New study shows ethnic minorities much less likely to be considered for leadership roles

Is Australia racist?

Australia, until recently, was always known as ‘the lucky country’ — but sometimes we are associated with being a ‘racist country’.

This is in the spotlight now more than ever with an impending referendum on whether to grant Aboriginals special rights to the parliamentary process.

Research from The Leadership Quarterly — where more than 12,000 job applications from ethnic minorities were sent to more than 4,000 job advertisements — revealed that applicants within the six ethnic groups vying for leadership positions were 57% less likely to be considered for leadership roles and 45% less likely to be consider for lower job positions.

In all cases, the resumes were identical.

What’s in a name?

“It is definitely difficult to get senior jobs in Australia,” Nandita Chakraborty, author, said. “People have preconceived ideas that our communication, language skills or leadership capabilities won’t be as useful or that we don't understand Aussie culture.

“Not only is my name very ethnic sounding, but it can also be hard to pronounce as well.”

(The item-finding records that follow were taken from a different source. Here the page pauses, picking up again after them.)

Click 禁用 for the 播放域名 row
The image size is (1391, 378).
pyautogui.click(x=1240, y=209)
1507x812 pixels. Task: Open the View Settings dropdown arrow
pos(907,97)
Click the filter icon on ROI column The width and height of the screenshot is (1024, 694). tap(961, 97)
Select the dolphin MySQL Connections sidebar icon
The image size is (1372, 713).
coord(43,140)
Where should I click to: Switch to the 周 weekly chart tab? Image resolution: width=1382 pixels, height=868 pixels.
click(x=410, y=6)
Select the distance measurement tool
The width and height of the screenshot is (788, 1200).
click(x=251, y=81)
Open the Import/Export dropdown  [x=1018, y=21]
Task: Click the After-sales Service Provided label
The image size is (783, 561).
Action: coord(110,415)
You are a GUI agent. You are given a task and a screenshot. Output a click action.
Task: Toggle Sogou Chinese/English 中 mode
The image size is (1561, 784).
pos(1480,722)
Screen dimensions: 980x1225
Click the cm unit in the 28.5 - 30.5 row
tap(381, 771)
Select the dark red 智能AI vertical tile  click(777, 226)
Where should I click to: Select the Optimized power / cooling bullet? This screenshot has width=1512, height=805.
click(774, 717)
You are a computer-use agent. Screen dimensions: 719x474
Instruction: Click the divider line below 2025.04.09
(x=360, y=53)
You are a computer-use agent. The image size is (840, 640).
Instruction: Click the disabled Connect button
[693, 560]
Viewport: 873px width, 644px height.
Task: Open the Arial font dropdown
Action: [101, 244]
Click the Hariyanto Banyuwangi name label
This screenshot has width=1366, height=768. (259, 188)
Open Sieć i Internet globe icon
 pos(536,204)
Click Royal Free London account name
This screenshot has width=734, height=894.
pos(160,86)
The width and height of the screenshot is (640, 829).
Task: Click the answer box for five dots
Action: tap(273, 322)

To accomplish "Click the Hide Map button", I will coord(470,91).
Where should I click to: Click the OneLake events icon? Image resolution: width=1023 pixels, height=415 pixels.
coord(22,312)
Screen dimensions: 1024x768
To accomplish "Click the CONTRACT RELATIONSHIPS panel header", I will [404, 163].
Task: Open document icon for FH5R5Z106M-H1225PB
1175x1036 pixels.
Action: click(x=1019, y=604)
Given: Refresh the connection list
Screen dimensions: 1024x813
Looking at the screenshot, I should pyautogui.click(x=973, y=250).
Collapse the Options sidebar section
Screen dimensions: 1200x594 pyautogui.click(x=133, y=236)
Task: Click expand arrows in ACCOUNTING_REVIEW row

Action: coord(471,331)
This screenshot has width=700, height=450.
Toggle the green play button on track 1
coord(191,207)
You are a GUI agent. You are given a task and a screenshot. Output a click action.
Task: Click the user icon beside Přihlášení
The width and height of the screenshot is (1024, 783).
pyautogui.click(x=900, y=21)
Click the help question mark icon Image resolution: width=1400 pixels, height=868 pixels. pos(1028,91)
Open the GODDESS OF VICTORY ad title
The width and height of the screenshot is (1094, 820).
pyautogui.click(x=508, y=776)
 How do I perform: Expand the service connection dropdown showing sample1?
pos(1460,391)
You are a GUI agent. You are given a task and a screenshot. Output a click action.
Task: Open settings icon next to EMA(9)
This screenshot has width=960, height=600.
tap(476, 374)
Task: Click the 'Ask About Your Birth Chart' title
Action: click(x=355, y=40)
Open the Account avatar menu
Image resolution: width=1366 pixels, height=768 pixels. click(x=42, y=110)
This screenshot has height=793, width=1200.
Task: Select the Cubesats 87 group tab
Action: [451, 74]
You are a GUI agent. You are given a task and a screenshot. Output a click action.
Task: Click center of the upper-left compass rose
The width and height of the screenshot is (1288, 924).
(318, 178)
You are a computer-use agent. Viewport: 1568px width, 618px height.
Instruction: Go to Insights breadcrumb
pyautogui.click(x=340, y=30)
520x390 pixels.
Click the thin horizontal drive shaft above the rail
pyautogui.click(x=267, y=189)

Chakraborty says she has experienced many issues because of her Indian sounding surname.

“The challenges are real and can be so disheartening. I have found that if I take the time to get to know people so they can develop an understanding of who I am and what I bring to the table, I am more likely to be successful in being given opportunities. If I don't do this and make the extra effort, and I am considered on name alone, then I know that I miss out on opportunities.”

Ethnic discrimination for leadership positions

The research also revealed that ethnic discrimination for leadership positions was even more pronounced when the job ad required customer contact.

In contrast, hiring discrimination for leadership positions was not significantly influenced by whether the job advertisement emphasized individualism or learning, creativity, and innovation.

“Our findings provide novel evidence of a glass ceiling for ethnic minorities to enter leadership positions,” said the researchers.

Every country has its challenges, Chakraborty said.

“In Australia, I have found that I am too Indian for Australia and too Australian for India. I arrived here many years ago and have flourished but I have found integration a little more challenging because I am an unmarried Indian woman over the age of 40. Culturally, there is an expectation that I should be married. In many workplaces, while organisations say they embrace diversity on paper, in reality they don't.”

According to the Australian Bureau of Statistics, 29.1% of the Australian population was born overseas in 2021 equating to 7.5 million people.

The largest group of overseas-born were born in England, however, Indian-born was the group with the largest increase since 2011 and were the next largest group followed by the Chinese.

In 2020, Australia ranked ninth internationally for the total number of migrants in its population.

Equal opportunity regardless of ethnicity

“I believe that everyone should be given an equal opportunity to reach their potential regardless of their ethnicity,” Jon Michail, CEO of Image Group International, said. “Australia is an incredibly diverse country, and it is important to recognise and celebrate this diversity and not fear it because of history.”

That being said, there are still hidden barriers that exist that make it difficult for people from certain ethnic backgrounds to reach their goals, he said.

“Surprisingly, even they don't like publicly talking about it, preferring to simply fit in, extenuating the problem.”

But it’s important to recognise and address these barriers to ensure that all Australians have the same access to leadership opportunities regardless of their colour, creed, or surname, Michail said.

“In a poly-crisis world, this is another opportunity for us Australians to step up.”

The problem exists, and it will take time to weed out the unconscious bias and simple decision made by some employers.

“Lack of employment and leadership opportunities is both overt and covert racism depending on how decisions are rationalised and communicated,” Chakraborty said.